__JOB__. Copy out the listing starting with the line containing "Click the 48 reviews count badge" and going on through the line containing "click(x=484, y=122)", replacing "pixels" with "px" and leaving everything else unchanged.

__INPUT MATERIAL__.
######

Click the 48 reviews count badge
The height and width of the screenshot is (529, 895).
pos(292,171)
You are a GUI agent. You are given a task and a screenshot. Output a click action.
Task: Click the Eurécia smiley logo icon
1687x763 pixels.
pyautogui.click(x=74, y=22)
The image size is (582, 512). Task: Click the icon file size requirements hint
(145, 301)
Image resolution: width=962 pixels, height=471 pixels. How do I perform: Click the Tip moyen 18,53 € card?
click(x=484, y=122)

######

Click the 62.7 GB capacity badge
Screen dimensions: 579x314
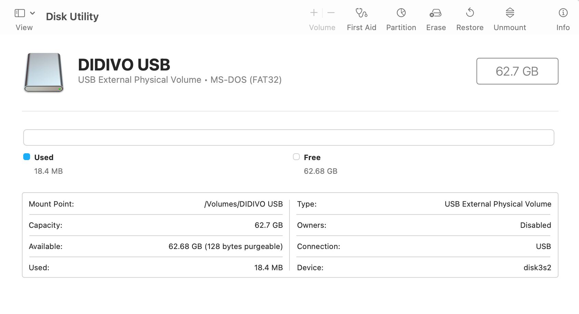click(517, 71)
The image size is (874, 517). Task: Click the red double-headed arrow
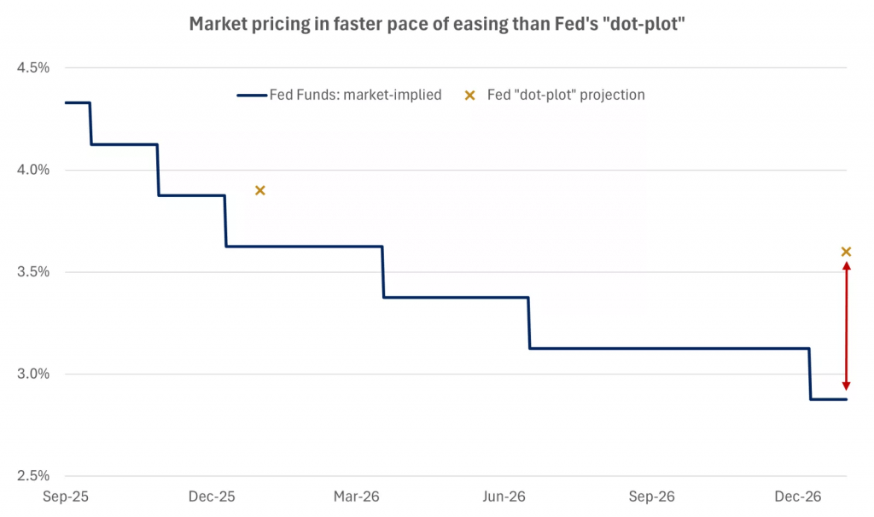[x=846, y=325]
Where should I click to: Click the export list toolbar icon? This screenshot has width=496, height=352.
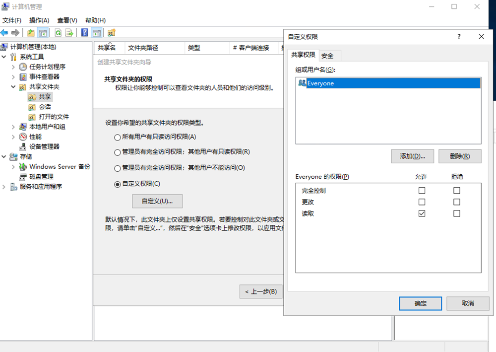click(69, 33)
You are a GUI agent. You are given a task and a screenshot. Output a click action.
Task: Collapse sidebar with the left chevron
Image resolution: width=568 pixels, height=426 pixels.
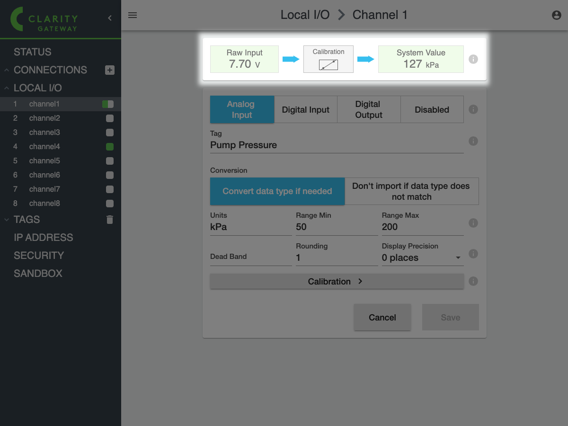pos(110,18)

######

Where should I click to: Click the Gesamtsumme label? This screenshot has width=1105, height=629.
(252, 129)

######

__THE OUTPUT__.
Click the 48 reviews count badge
The height and width of the screenshot is (529, 895).
pos(292,171)
You are a GUI agent. You are given a task and a screenshot. Output a click action.
Task: Click the Eurécia smiley logo icon
1687x763 px.
pyautogui.click(x=74, y=22)
The image size is (582, 512). Task: Click the icon file size requirements hint
(145, 301)
Image resolution: width=962 px, height=471 px. How do I perform: Click the Tip moyen 18,53 € card?
click(x=484, y=122)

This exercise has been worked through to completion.